Babaannem elinde kırmızı büyük domatesi elmas incelermiş gibi ayrıntısıyla bakarken pazarcı abi önündeki iki orta yaşlı kadının patates taşan poşetini zor bela kendine çekti, gözleri bizim üzerimizdeydi.
"32 lira abla." deyip elindeki poşetleri teraziye koydu.

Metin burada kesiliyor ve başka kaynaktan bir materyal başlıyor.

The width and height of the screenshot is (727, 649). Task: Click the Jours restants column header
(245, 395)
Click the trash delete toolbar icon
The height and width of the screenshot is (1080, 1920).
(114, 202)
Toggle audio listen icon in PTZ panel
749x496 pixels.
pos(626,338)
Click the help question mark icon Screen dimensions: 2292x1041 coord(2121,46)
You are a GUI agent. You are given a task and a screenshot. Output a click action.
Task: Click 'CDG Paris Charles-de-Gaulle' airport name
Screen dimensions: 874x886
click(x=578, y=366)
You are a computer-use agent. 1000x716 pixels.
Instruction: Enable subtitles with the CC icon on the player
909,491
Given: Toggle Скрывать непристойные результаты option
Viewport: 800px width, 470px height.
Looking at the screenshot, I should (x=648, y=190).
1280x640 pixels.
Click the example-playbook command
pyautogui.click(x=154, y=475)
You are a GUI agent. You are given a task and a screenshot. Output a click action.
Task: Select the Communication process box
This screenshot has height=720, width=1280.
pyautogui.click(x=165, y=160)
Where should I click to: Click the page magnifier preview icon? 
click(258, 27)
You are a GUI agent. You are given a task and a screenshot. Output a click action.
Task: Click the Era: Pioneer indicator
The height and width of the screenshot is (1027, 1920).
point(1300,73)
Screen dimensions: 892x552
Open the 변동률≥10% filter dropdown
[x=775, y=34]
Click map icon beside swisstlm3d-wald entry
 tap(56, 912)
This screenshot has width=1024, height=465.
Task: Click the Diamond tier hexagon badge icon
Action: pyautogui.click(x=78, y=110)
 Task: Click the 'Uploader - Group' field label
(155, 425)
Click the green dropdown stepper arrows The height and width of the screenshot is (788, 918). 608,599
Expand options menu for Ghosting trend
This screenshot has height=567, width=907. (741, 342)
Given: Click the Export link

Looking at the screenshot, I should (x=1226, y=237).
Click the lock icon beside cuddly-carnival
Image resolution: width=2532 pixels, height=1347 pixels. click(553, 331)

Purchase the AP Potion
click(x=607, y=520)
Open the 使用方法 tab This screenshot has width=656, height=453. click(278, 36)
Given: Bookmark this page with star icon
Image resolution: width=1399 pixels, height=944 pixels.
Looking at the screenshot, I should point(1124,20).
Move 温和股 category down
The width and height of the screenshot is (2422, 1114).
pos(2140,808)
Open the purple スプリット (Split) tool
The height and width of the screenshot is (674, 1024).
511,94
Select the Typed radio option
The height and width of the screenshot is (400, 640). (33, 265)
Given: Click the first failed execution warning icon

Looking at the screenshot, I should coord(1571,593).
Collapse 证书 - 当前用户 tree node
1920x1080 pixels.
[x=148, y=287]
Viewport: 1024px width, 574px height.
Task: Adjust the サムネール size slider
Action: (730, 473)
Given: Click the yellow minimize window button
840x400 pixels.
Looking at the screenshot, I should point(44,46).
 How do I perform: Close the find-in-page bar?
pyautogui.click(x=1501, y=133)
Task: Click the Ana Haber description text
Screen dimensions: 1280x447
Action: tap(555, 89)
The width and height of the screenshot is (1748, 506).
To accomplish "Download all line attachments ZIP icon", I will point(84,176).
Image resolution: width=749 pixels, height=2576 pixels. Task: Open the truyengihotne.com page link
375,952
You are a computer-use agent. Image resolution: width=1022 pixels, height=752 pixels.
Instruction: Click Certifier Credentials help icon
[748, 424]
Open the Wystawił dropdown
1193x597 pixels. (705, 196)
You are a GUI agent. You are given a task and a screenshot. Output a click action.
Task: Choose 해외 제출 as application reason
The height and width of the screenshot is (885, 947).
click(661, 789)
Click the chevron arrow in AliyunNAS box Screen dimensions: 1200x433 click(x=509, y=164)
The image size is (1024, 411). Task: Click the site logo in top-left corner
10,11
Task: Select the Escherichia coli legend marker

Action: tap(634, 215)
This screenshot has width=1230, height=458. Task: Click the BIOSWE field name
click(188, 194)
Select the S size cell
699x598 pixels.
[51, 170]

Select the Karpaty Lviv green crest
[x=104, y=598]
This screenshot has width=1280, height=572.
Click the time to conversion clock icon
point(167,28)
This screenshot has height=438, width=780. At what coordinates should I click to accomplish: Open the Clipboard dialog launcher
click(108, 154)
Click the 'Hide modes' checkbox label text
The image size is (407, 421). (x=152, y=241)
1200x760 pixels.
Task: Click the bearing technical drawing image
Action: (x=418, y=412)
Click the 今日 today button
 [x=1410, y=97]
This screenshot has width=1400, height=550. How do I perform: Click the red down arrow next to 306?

Babaannem poşeti eline alıp tek tek seçerken sıkıntılı bir nefes alıp etrafıma bakındım.
Günlerdir evden çıkmadığım için babaannem beni zorla pazara getirmişti, aslında zorla da değildi babam 'kadın taşıyamıyor' diyerek emir vermişti bu yüzden peşinden bu kalabalık pazara gelmek zorunda kalmıştım.
Daha önce birkaç kere pazarın içinden geçmiştim ama hiç alışveriş yapmamıştım, aşırı kalabalık ve sesliydi. Pazarcılar bağırıyor, onları duymayan müşteriler de onlara bağırıyordu. Ha bir de zaten kalabalık olan pazarda tanıdığını gören insanlar tam ortada durup sohbet ediyor ve geçmemizi engelliyorlardı.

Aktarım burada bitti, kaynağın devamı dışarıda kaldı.